De Vries-Gao’s analysis builds on current data center energy statistics, including the 415 terawatt-hours (TWh) used globally in 2023, excluding cryptocurrency mining. His estimates suggest that AI systems already account for 20% of that total and are on track to consume 23 gigawatts (GW) by late 2025, more than double the power usage of the Netherlands.
Nvidia, AMD chips drive soaring AI energy consumption
The study focuses heavily on the energy impact of Nvidia and AMD chips, the core processors used to train and run AI models. De Vries-Gao also accounts for hardware from other manufacturers like Broadcom, along with the energy-intensive infrastructure required to cool and support the servers processing high-volume AI workloads, according to The Guardian.
As AI systems scale and models become more complex, data centers are absorbing growing volumes of electricity, The Guardian reported, citing the study. Their rapid expansion has prompted concern over whether the industry's green energy goals can withstand AI’s rising demands.
Efficiency gains may spur more usage
While technological advances could improve energy efficiency, De Vries-Gao cautions that any such gains might simply accelerate AI adoption across sectors. He points to early signs of demand tapering in certain consumer-facing tools like ChatGPT but warns that countries attempting to build their own AI systems, in a trend known as “sovereign AI”, could also increase hardware demand.
According to The Guardian, export restrictions and geopolitical tensions are also shaping AI infrastructure. China’s restricted access to advanced chips, for instance, reportedly led to the development of more efficient models like DeepSeek R1, which used fewer processors.
“These innovations can reduce the computational and energy costs of AI,” De Vries-Gao notes, “but they can also lead to higher usage overall,” as reported by The Guardian.
Fossil fuels power future data centers, analysts warn
The growing energy demand has raised concerns about the carbon footprint of new AI infrastructure. De Vries-Gao cites the case of Crusoe Energy, a US-based data center startup that has secured 4.5GW of gas-powered energy for its operations, according to The Guardian. OpenAI, creator of ChatGPT, is reportedly a potential customer through its Stargate joint venture.

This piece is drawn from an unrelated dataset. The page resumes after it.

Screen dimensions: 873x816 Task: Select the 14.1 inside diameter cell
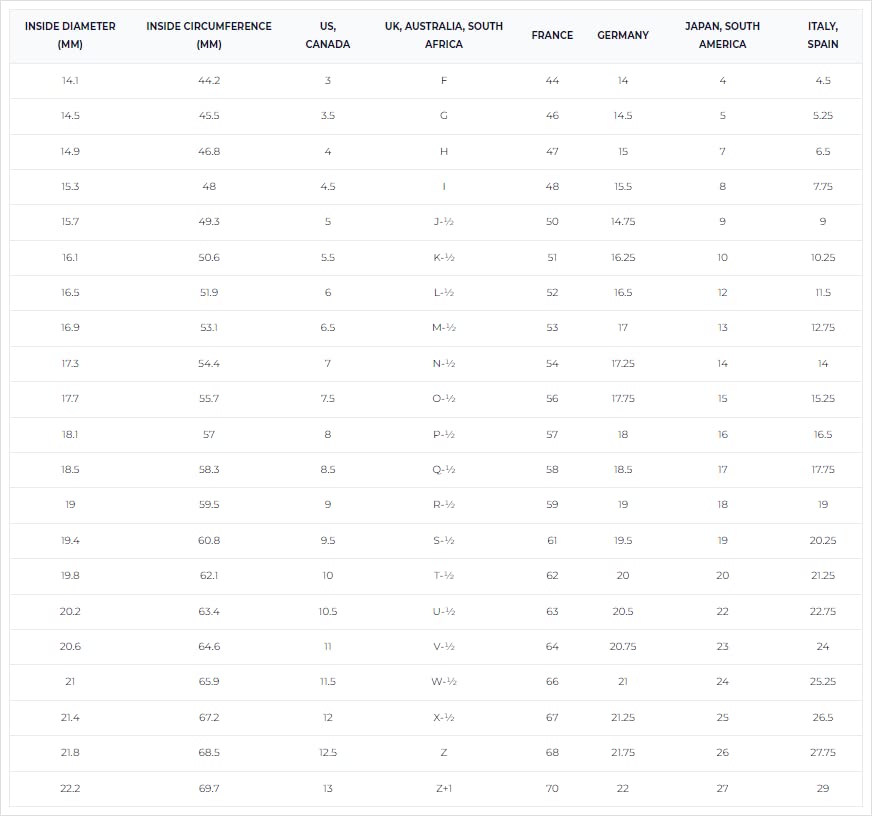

“There are early indications that these Stargate datacentres could exacerbate dependence on fossil fuels,” De Vries-Gao writes.
Just this week, OpenAI announced its first Stargate facility outside the US to be built in the United Arab Emirates, an oil-rich nation with a complex energy profile. Both Microsoft and Google admitted last year that their AI initiatives risk derailing corporate environmental targets.
Experts call for greater energy transparency in AI industry
Information about the true scale of AI’s energy consumption remains difficult to obtain, with De Vries-Gao describing the sector as increasingly “opaque". While the EU AI Act mandates disclosure of the energy used to train a model, it does not require reporting for day-to-day operations, a gap that sustainability advocates argue must be addressed, according to The Guardian.
Professor Adam Sobey, mission director for sustainability at the UK’s Alan Turing Institute, emphasized the need for transparency and balance. He acknowledged AI’s potential to optimize high-emission sectors like transport and utilities but warned against allowing front-end energy use to spiral unchecked.
“I suspect that we don’t need many very good use cases to offset the energy being used,” Sobey said, “but without transparency, we’re flying blind.”